The Vawtrak banking Trojan (aka Snifula) is slowly but surely becoming a serious threat. With version 2, the malware has acquired the capability to target even more users, a modular architecture, and better obfuscation.
“Several of the updates included in Vawtrak version 2 center around complicating the analysis process and breaking existing tools used to decode interesting data used by the malware,” Sophos researchers have found.
“Many strings inside the binary that were previously discernible as plain text are now encrypted. The strings that are now encrypted are decrypted dynamically as they are needed. This is a common technique used by a wide variety of malware that is intended to hinder analysis.”
The new modular architecture allows for future features to be added and deployed easily, although for now the modules in use are pretty standard. The malware can steal certificates and browsing history and cookies from Firefox and Chrome, push web injects into browser processes, etc.

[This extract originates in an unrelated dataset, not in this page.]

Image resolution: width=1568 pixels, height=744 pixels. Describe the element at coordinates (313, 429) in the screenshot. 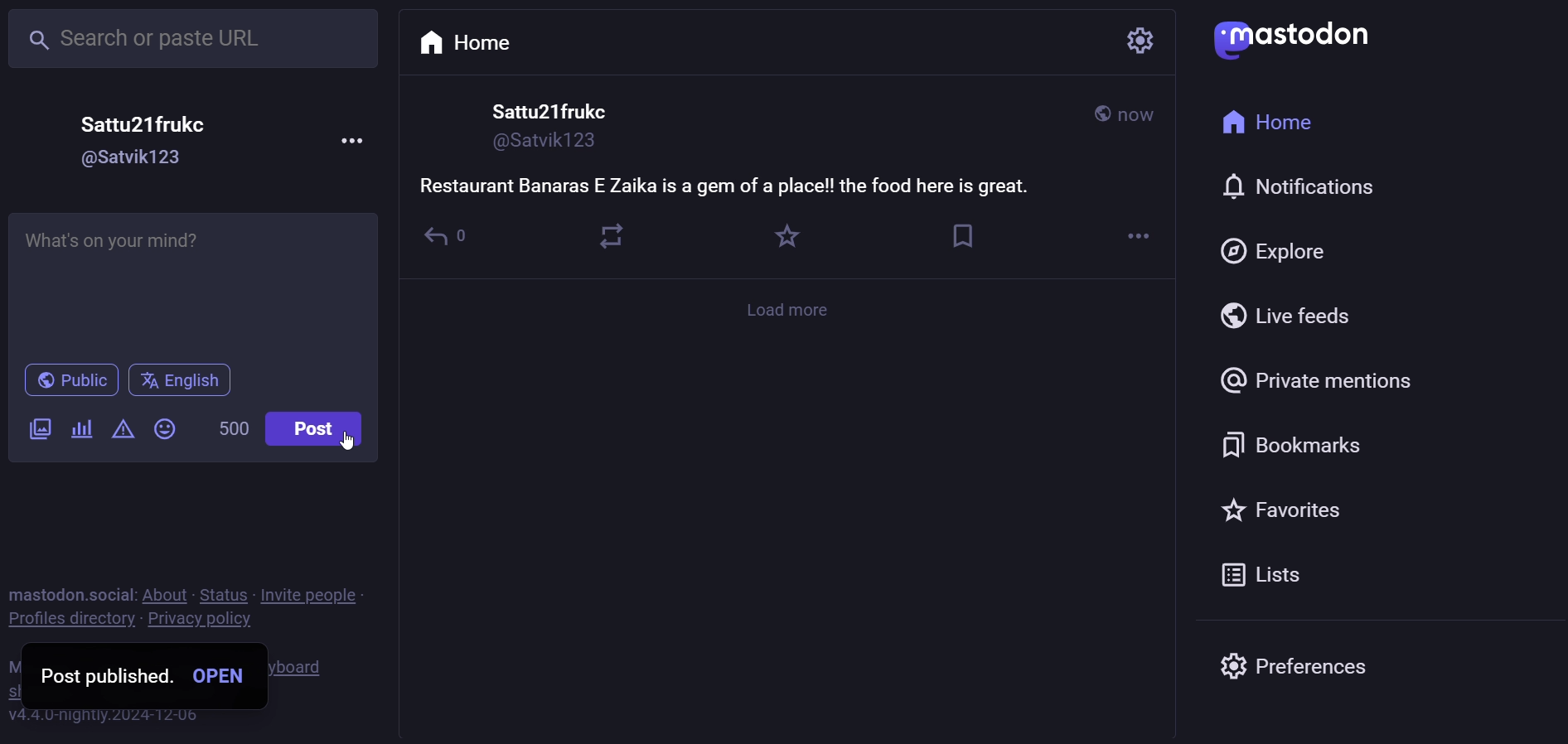

I see `Post` at that location.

Data to and from the C&C server is still delivered over HTTP, but the data structures and the encoding scheme have been changed. As in the previous version, the malware can retrieve fallback C&C server addresses through Tor2web, but that functionality is currently not in use.
“Modules and updates are all signed, as they were in version 1. They are verified using a public key embedded in the binary. An interesting fact is that this public key was the same for all version 1 samples, indicating that one entity is signing all of these files,” the researchers noted.
A new public key is used to sign all version 2 samples but, again it’s always the same one, making the researchers believe that one entity maintains overall control of the Vawtrak botnet.
Vawtrak 2 targets customers of banks and financial companies in the US, the UK, Ireland, the Czech Republic, Canada, Japan, Romania and Israel. The previous version concentrated on US and UK targets, but also on those in Germany, Poland, Portugal, Spain, Saudi Arabia and UAE.
Apart from financial institutions, the malware can also inject websites of some online retail companies, telecoms, social media companies.
Vawtrak is usually delivered via email – fake USPS notifications seem the preferred option. The attached Word document asks the victims to enable Office macros, which allows for the download of the Pony malware family. Pony acts as a reconnaissance tool that also steals save credentials from browsers, email and FTP clients, and finally downloads Vawtrak.
“The pace with which new build versions are introduced shows that product releases are happening frequently. New command and control addresses are being observed on a regular basis which shows the botnet administrators have no problems acquiring new infrastructure. We have observed new banks in new geographic regions introduced as targets for web page code injection which indicates that new customers have been brought onboard,” the researchers pointed out. It all indicates that the botnet is thriving.